Beating FLAC with libpng
None of the lossless audio compression codecs seem to make direct use of autocorrelation when compressing the audio. Autocorrelation is the property of signal resembling itself when shifted in time.
It is formally defined as:
a(i) = sum(f(x) * f(x - i))
over some window, where i is the autocorrelation parameter. f(x) is the signal, typically normalized for values between -1 and 1. The objective is to find i > 0 that gives the maximum value for the sum over some value range of x. A simple algorithm is to just try all candidate values for i, and return the i which gave the best value for the sum.
Typically, human voice singing or an instrument playing displays extremely high regularity across some sample window, which depends on the fundamental frequency of the sound. For instance, if audio is being sampled at 44100 Hz and contains a fundamental frequency of 440 Hz, then you will find a high correlation function value near i=100 because 44100 / 440 is approximately 100.
This is because most instrument sounds are often generated by physical processes that yield some base frequency and overtones that are exact multiples of the base frequency. After one loop of the base frequency, all the components are in the same phase and the signal repeats almost identically.
Additionally, when multiple sounds are combined, they are often combined in a fashion that preserves a variant of this property, because harmonious sounds require the relationships between base frequencies to be rational numbers based on fairly small integers. In these circumstances, the signal will repeat identically once the phases of the components are the same again. This means that the approach is still viable even when more complex sounds are being played, though the correlation window will be longer. Therefore, the approach will work best for human voice, guitar solos, etc.

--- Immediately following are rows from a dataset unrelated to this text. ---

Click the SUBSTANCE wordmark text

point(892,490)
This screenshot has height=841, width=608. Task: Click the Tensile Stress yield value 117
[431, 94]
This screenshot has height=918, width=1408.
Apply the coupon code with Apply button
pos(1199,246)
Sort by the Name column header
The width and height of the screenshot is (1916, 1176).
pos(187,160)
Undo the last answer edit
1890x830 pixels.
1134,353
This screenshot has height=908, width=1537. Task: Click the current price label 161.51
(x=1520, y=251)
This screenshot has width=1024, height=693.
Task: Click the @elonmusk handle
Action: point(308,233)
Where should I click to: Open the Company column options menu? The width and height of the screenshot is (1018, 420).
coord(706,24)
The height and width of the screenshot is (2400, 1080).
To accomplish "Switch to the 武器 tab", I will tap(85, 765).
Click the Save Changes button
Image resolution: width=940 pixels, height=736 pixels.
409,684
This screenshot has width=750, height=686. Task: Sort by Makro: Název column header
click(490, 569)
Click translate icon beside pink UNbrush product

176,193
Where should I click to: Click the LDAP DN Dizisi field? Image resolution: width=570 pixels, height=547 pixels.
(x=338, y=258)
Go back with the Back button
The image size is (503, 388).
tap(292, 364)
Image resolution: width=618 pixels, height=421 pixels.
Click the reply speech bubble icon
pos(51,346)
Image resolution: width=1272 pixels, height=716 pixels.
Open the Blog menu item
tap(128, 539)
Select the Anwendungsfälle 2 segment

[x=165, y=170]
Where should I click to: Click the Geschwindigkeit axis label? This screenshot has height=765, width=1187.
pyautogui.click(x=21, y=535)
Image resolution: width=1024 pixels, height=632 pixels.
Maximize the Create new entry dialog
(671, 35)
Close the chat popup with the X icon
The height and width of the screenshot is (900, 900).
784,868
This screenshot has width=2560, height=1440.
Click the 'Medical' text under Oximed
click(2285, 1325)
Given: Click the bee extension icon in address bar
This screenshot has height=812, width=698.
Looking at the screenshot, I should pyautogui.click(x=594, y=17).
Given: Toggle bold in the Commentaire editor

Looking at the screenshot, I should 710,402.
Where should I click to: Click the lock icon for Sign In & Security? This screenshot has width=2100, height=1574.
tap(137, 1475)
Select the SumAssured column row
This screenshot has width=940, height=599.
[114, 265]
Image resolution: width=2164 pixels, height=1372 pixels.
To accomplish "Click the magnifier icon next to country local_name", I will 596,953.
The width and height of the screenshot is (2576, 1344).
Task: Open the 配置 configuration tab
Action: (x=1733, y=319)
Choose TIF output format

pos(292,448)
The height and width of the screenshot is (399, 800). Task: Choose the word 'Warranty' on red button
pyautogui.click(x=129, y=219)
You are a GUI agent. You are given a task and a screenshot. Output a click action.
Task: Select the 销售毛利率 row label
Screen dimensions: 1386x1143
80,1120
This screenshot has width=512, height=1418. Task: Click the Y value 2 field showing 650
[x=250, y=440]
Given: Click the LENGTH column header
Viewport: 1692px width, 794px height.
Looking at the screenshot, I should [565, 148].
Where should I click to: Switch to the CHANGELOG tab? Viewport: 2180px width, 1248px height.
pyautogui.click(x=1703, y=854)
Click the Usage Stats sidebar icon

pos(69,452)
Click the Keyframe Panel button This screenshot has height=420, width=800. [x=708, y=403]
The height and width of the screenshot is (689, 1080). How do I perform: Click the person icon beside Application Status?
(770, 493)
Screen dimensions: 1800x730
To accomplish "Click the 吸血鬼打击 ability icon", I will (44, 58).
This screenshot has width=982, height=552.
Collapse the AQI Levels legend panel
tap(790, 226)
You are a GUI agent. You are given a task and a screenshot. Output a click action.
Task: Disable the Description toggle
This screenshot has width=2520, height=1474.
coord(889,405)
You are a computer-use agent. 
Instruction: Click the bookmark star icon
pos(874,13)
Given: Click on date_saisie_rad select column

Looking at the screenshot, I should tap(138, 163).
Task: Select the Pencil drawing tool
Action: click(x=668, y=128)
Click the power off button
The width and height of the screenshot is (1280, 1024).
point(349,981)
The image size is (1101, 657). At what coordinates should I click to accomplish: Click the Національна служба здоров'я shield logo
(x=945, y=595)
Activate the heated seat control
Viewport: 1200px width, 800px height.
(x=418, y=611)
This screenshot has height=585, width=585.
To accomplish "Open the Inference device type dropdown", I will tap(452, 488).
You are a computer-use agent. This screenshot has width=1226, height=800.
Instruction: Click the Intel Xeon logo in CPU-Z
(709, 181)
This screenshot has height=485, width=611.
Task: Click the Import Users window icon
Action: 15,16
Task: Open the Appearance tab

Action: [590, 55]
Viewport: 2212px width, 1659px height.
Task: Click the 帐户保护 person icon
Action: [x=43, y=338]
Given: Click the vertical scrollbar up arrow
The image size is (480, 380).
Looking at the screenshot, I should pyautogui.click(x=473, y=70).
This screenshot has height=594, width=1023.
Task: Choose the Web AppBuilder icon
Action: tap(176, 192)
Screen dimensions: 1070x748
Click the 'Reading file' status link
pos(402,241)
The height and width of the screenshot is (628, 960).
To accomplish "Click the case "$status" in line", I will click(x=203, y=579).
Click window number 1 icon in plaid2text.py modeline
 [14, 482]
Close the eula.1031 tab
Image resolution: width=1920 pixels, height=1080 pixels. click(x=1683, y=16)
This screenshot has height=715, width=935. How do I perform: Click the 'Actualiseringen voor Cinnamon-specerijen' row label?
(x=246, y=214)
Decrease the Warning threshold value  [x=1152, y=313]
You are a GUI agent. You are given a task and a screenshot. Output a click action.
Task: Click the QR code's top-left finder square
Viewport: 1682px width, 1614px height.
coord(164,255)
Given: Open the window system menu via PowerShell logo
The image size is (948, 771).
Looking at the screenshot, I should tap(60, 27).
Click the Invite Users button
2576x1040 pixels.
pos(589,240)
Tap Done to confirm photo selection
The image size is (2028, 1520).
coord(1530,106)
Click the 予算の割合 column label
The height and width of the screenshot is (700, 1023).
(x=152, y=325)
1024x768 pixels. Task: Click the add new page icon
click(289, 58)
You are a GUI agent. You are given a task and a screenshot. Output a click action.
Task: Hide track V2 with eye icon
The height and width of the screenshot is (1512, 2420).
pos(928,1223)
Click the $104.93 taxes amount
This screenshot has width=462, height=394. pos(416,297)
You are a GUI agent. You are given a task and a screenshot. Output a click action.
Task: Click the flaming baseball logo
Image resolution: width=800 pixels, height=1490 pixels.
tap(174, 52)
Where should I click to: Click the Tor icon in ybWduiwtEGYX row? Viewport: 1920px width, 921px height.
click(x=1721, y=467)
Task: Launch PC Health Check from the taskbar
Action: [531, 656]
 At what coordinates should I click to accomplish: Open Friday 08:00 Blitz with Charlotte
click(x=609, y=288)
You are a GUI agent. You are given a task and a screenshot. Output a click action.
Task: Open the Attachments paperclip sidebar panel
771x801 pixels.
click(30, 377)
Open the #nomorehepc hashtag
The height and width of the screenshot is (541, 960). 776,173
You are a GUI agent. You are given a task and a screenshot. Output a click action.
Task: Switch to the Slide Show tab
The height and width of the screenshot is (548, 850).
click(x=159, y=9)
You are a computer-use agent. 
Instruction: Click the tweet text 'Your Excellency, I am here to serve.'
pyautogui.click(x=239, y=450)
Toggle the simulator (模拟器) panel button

What audio compression codecs typically do is use a predictor that is based on just a few last samples of the sample stream. The difference between the predicted value and the actual sample value is written as a data stream and subject to some compression mechanism such as deflate. This in principle allows the compressor to compress the autocorrelation away, but it appears that the predictor is better at exploiting it.
The prototype
I decided to write a simple prototype to check if I could beat FLAC in its own game by discovering a good autocorrelation value, and using that as image width and then using libpng to compress the same audio as a 16-bit grayscale image. I tested the results using the PAETH and UP predictors, and did some experimenting with OPTIMUM coding as well, but I only really got good results by using a single predictor. I settled with PAETH.
The Paeth algorithm is based on the previous samples in this kind of pattern, where x is the current sample being coded:
a b
c x
In image coding context, a and b are from the prior image row. In audio coding, a and b are taken from the sample stream behind the autocorrelation length which serves as "width" of the image. The X is predicted to be one of a, b or c based on whichever sample is the closest to the Paeth equation b - a + c. The equation can be understood as b - a measuring the change from a to b, and adding this to c gives a prediction for what x might be. The fact the prediction is then replaced by one of the values a, b or c is because images often reuse the surrounding colors. In audio, such a notion makes no sense, and should be removed.
As the another alternative, the UP predictor simply takes the sample "b" of the above schematic and predicts X to be that. In practice this works nearly as well as Paeth.
Results
The sample audio I chose is one of the best case signals for this kind of compression, a single gradually decaying piano note. It is instructive to open the file in image editor to see why UP or PAETH predictor will do a good job on it. I was able to use libpng to compress the audio to 47k using the best zlib compression, whereas FLAC -8 compressed it to 52k.
In other words, this half an hour's work beat FLAC in this simple test by about 10 %.
What next?
The current program is mere toy. It will not work for generic signals, music, speech, or anything like that. It will work for isolated signals like this, though. To generalize this audio encoding technique, the audio must be analyzed and divided into suitable chunks based on the varying autocorrelation length, which would then change from block to block. A stream format must be defined which can represent the autocorrelation parameter. Better predictor than Paeth should be chosen, because it is designed for image compression.
It is likely that this kind of mechanism could be retrofitted into Monkey Audio or FLAC. Only certain kinds of signals benefit from it, so the mode needs to be enabled and disabled on a frame-by-frame basis, which suggests that adding it requires at least one bit per frame + encoding of single approximately 9 bit value. However, when it can be used, its efficiency appears to be better than with the existing linear predictive technologies, so autocorrelation should be measured and exploited where possible.
The autocorrelation could also be allowed to vary within a frame. For instance, if the frame starts with value a and ends with value b, a linear or polynomial interpolation could be fitted that best represents the variation within the frame. Something like the pdf exponential interpolation function where the parameter x takes values from 0 to 1:
i(x) = a + x^n * (b - a)
though it is possible that n = 1 is enough if frames are not very long or are broken when autocorrelation value changes.